**TRY IT**.
In your reply, reproduce the lines from the first one below to the line containing "Jump to last", inclusive, exactly as they stand.

__________

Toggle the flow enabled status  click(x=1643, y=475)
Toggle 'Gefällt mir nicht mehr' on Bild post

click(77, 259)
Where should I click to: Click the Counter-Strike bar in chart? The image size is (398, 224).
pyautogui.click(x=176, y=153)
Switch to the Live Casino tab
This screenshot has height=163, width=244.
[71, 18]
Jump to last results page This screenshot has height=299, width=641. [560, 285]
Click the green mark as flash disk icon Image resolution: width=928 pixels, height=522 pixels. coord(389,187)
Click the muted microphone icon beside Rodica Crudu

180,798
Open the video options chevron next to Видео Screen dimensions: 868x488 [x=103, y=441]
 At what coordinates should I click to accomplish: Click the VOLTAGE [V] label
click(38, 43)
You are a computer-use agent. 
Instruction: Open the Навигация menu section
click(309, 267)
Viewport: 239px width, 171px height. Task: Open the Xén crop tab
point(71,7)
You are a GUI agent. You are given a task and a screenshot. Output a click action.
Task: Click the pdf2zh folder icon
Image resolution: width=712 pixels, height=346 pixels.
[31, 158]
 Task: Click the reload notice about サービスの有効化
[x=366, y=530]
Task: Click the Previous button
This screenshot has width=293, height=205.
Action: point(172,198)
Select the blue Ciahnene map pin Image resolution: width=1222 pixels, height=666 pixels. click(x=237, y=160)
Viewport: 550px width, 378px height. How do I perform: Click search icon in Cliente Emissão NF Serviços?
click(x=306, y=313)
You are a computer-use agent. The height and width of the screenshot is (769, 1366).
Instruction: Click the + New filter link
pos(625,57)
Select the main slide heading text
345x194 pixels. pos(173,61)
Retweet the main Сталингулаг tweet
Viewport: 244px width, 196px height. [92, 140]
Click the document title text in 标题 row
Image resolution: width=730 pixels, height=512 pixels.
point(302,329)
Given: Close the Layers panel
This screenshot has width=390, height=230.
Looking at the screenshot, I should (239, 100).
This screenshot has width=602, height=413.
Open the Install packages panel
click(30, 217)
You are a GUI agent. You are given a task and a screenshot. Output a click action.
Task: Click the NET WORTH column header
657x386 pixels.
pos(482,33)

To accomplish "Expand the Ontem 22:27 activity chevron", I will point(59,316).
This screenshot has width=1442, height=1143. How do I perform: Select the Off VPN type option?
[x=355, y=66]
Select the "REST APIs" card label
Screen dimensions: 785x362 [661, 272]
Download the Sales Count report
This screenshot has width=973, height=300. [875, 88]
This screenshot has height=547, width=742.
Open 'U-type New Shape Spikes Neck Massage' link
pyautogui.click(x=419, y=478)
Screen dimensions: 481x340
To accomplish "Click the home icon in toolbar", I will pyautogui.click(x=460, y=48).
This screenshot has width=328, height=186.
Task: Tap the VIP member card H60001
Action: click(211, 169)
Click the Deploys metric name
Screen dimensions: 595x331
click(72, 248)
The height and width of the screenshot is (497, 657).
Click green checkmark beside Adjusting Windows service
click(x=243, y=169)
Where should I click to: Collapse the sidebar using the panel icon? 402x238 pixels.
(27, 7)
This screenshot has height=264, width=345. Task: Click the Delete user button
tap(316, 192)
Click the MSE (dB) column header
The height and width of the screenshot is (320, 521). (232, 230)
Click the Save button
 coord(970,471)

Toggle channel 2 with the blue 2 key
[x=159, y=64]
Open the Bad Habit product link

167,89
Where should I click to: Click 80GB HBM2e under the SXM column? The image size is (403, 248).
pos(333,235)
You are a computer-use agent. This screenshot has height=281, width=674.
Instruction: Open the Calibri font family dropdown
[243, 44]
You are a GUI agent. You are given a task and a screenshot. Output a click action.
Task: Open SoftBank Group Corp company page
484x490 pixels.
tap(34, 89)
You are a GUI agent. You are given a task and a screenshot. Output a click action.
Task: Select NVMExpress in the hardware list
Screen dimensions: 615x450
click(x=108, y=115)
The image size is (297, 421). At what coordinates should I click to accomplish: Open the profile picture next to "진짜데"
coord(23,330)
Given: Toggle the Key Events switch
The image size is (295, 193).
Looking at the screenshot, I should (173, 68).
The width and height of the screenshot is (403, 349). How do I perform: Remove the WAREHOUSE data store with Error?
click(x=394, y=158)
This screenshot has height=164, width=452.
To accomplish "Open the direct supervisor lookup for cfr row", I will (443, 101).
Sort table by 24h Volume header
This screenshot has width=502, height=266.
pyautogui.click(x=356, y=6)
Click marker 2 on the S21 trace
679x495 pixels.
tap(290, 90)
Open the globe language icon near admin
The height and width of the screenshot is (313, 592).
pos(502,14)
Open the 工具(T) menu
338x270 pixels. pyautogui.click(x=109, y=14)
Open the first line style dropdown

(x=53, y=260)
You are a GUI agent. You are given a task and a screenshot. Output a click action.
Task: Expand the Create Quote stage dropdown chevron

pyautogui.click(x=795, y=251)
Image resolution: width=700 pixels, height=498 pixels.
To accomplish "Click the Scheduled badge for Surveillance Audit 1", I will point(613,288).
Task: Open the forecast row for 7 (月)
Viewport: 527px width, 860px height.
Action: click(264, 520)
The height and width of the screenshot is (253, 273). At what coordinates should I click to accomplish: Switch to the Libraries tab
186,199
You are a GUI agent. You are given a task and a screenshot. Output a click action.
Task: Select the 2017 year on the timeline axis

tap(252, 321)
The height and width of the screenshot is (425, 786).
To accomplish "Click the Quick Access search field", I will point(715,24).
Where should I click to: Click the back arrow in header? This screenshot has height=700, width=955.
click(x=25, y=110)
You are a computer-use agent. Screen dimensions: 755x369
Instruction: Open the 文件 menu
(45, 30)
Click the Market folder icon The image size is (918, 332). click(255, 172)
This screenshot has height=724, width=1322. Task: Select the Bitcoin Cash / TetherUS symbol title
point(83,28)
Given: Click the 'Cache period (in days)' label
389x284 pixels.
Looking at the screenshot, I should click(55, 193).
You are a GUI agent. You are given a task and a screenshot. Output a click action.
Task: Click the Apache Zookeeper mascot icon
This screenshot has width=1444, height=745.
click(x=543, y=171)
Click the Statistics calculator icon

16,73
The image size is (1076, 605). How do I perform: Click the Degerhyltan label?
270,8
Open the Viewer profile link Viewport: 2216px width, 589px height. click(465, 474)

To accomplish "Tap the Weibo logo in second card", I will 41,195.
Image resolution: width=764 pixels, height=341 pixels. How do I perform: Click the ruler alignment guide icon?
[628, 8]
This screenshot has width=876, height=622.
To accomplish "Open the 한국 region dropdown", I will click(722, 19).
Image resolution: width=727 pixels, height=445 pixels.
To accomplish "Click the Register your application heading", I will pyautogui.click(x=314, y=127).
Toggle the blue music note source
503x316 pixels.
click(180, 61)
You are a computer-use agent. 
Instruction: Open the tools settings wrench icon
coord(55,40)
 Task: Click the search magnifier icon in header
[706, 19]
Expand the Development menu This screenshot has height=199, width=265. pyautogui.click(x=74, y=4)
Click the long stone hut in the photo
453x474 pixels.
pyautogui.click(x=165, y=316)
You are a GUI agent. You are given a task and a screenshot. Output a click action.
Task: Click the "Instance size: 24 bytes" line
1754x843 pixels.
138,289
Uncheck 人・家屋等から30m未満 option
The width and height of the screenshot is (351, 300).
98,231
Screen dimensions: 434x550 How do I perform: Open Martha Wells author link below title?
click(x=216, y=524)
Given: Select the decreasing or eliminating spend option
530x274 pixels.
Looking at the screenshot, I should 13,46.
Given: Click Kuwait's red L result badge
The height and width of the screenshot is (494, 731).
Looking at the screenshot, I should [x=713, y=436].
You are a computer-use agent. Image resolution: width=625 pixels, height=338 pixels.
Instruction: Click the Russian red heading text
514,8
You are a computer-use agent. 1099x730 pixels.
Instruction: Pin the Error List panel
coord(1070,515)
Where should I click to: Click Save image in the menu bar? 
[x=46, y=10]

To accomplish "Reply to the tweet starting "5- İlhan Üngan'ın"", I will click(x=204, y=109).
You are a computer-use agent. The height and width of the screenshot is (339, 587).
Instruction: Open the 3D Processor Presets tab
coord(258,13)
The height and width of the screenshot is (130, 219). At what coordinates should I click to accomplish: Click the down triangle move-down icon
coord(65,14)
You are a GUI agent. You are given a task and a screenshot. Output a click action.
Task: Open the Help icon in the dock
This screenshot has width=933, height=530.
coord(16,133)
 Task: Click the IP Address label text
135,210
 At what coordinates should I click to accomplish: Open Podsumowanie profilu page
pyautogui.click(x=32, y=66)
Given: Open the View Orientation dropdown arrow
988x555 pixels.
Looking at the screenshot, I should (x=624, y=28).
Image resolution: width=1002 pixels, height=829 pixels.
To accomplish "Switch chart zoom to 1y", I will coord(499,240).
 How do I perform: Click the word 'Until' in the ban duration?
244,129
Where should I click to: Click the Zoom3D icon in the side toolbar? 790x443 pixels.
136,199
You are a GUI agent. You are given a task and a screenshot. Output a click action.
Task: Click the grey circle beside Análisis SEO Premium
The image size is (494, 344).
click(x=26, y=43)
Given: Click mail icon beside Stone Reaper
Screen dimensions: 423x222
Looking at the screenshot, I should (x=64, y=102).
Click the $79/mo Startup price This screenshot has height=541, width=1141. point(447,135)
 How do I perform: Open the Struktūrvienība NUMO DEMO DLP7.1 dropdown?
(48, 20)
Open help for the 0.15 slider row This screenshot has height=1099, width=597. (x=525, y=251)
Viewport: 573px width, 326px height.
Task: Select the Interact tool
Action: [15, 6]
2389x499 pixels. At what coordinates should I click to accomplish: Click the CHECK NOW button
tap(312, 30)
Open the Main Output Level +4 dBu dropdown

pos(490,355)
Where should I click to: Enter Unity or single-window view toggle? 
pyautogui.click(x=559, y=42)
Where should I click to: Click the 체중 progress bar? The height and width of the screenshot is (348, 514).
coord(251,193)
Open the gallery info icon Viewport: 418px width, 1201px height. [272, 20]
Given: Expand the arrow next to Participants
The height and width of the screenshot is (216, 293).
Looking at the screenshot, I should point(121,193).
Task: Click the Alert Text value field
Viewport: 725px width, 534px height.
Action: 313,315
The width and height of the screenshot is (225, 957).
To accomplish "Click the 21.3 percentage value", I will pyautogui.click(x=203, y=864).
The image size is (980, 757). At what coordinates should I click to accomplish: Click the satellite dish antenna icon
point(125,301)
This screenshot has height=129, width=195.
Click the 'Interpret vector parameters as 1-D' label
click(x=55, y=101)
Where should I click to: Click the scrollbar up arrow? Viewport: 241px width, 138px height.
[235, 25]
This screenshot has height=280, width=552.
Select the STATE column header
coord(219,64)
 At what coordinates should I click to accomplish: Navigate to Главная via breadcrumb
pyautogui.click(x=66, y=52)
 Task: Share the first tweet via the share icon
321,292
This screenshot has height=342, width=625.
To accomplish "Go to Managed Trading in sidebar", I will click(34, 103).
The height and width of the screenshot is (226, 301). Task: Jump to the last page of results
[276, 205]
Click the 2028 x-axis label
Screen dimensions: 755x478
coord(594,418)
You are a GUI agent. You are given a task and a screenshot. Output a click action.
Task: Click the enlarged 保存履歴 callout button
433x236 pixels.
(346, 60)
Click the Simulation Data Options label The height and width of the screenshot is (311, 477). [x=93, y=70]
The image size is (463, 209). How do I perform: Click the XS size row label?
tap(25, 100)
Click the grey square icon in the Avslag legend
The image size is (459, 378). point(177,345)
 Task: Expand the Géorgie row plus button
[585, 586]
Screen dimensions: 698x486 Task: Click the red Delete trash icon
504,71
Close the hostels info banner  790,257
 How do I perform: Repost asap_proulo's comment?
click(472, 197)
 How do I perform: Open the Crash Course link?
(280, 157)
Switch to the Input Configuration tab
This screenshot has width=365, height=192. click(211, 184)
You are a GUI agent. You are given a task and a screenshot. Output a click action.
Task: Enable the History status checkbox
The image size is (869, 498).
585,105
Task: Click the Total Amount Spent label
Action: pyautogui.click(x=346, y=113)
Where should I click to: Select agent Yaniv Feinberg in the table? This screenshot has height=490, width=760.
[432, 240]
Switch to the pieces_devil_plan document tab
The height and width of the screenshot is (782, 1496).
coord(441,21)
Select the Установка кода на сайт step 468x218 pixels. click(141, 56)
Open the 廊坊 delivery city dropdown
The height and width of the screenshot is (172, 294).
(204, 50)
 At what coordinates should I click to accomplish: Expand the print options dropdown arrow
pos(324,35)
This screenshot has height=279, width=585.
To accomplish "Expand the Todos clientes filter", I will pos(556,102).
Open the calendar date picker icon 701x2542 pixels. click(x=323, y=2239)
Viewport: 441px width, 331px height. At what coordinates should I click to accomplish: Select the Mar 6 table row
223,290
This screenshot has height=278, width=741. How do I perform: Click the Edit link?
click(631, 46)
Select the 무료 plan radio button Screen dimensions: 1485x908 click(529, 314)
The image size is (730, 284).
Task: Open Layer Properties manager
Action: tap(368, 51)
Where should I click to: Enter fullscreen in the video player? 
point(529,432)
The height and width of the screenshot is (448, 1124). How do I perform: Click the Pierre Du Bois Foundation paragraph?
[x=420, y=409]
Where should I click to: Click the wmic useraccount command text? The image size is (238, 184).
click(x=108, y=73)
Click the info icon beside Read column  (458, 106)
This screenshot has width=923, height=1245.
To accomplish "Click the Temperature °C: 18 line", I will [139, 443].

__________

**ANSWER TO THIS PROBLEM**.
Toggle the flow enabled status  click(x=1643, y=475)
Toggle 'Gefällt mir nicht mehr' on Bild post

click(77, 259)
Where should I click to: Click the Counter-Strike bar in chart? The image size is (398, 224).
pyautogui.click(x=176, y=153)
Switch to the Live Casino tab
This screenshot has height=163, width=244.
[71, 18]
Jump to last results page This screenshot has height=299, width=641. [560, 285]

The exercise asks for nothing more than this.